La quatrième partie de leur travail a été d’analyser les sérums de patients présumés sains des régions voisines. Seul 1 à 3% des sérums ont été positifs pour le SARS Cov 2. Les chercheurs concluent donc que le virus n’a pas circulé au-delà d’une zone de 60 kilomètres autour de l’épicentre du foyer. Il n’y a donc pas d’immunité contre ce virus développé dans les régions peu touchées par l’épidémie.

La dernière partie de leur travail a porté sur la capacité des anticorps à neutraliser le virus in vitro.
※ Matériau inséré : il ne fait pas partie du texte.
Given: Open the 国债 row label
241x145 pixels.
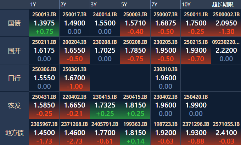Looking at the screenshot, I should click(x=14, y=23).
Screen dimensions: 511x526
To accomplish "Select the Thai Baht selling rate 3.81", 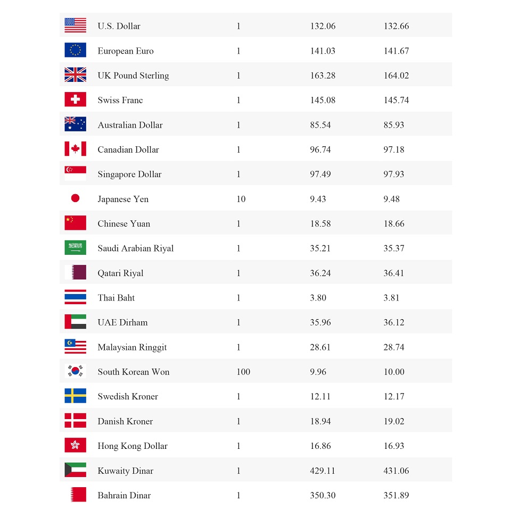I will click(x=391, y=298).
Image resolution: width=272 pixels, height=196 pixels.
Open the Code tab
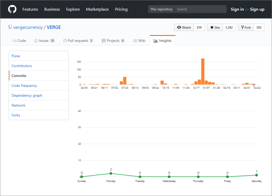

La capacité de neutralisation du virus était corrélée au taux d’anticorps anti Sars Cov 2 détectables dans le sérum. Les échantillons de sang contenant un faible taux d’anticorps n’étaient pas capables de neutraliser le virus in vitro.

Conclusion :

Les patients hospitalisés à la suite d’une infection par le SARS Cov 2 fabriquent des anticorps spécifiques contre le virus à des taux élevés entre 5 et 14 jours après le début des symptômes. Ces anticorps semblent capables de neutraliser le virus et semblent donc protéger d’une nouvelle infection. Le temps de protection conférée par ces immunoglobulines n’est pas connu. A noter, un article paru en 2011 montrait que le taux d’immunoglobuline spécifique pour ce virus chez 23 patients infectés par le SARS Cov 1 était indetectable pour 21 d’entre eux 6 ans après. (Source 6).

La détection d’anticorps chez des patients asymptomatiques est difficile. Les tests ne permettent pas à ce jour de le faire car la réaction immunitaire est plus faible chez ces individus et le taux d’anticorps fabriqué est faible.

L’analyse poussée de la capacité des anticorps à neutraliser le virus in vitro a montré que seul un taux élevé d’anticorps élevé permettait cette neutralisation et donc la protection contre une infection. De plus, il faut souligner qu’un taux faible d’immunoglobuline ou la fabrication d’immunoglobuline trop peu spécifique contre le virus semble associé à une maladie plus grave en cas de réinfection. Les immunoglobulines dirigées contre la protéine S du virus censées protégées l’individu contre une nouvelle infection se fixent sur le virus sans le neutraliser et par un mécanisme moléculaire complexe facilite l’entrée du virus dans les cellules. (Mécanisme décrit dans cet article : Source 7)

Toutes ces données incitent donc à une grande prudence. Le choix d’une stratégie privilégiant une immunité de groupe ne peut être soutenu par les connaissances scientifiques actuelles et relèveraient d’un pari dangereux fait aux dépens de la santé de la population.